Alex DeLarge and Hannibal Lecter are hypnotic.  Becky Sharp and Scarlett O’Hara didn’t play by the rules, and neither did Jane Eyre.  Tom and Huck and Bart Simpson are all rascals.  Homer Simpson is a gross, selfish asshole who paved the way for Peter Griffin.  Patrick Bateman is a psycho.  Tyler Durden is schizo.  Even the Cat in the Hat lured children into misbehaving.  James Bond is a stone-cold killer.  And that’s why we love him.  We love our characters with skeletons in the closet, with monsters under the bed, with toys in the attic.

There are happy stories and happy characters.  I like Disney and Anne of Green Gables.  I was amazed at how much I loved Captain America—I had expected to find him a boring boy scout like Superman, but he turned out to be pretty cool.

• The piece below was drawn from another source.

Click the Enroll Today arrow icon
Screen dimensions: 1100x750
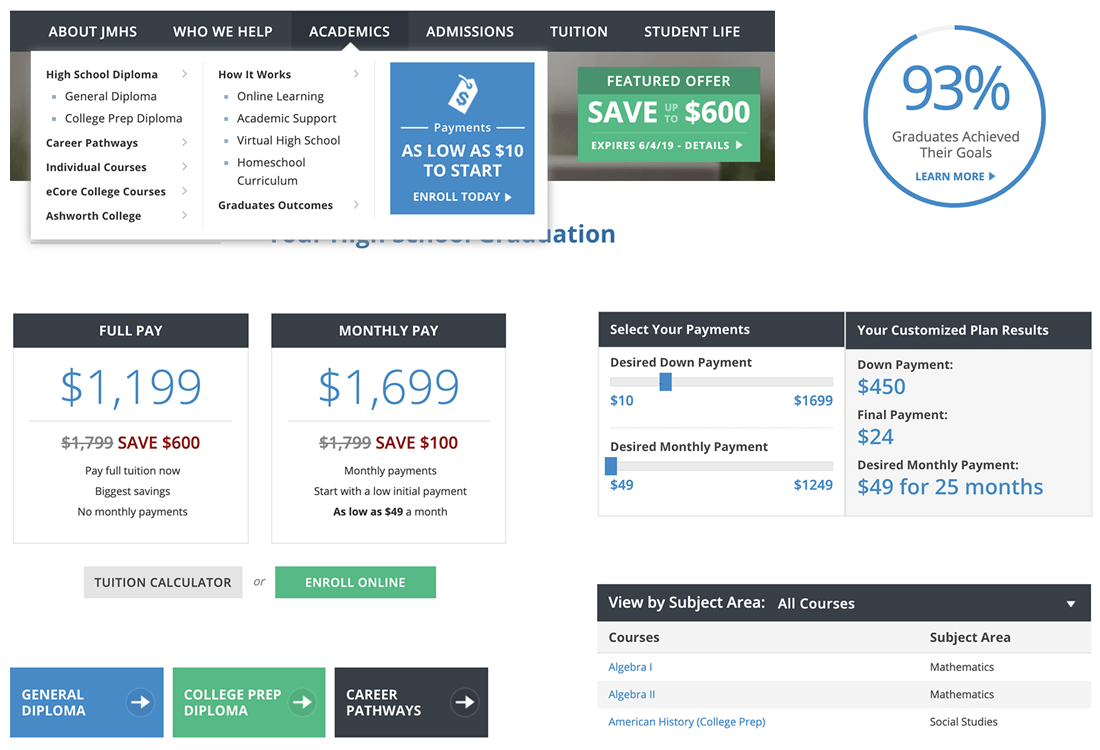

In my own stories, I have found that the difference between an anti-hero and a straight-up hero is their backstory.  Usually, something broke them and made them go dark.  People have said, ad nauseum, that the fact that these fictional characters had awful childhoods does not excuse the fact that they’re awful adults.

Well, no.  But it does explain why they are the way they are.  Most characters need an origin story.  History is not an excuse.  It’s a reason.  We are inescapably shaped by our experiences.

People complain that after six seasons, Don Draper is still the same fucked-up guy pulling the same, fucked-up shit.  Why doesn’t he move forward?

Well, change is hard ya’ll.  I don’t understand why people look for redemption in these characters.  Sometimes there isn’t any to be found because often, people don’t change.  Some of them even get worse.

Like in life.  Which is the point.

If you’re looking for sheer escapism, choose your material carefully.  Not all of it’s entertainment—some of it is art.  And sometimes, it’s the job of art to make us uncomfortable.  That’s why it’s sometimes called provocative—it provokes.  If you want light and foamy, stick to your fucking-close-to-water beer.  Sometimes, the rest of us need something dark and full-bodied.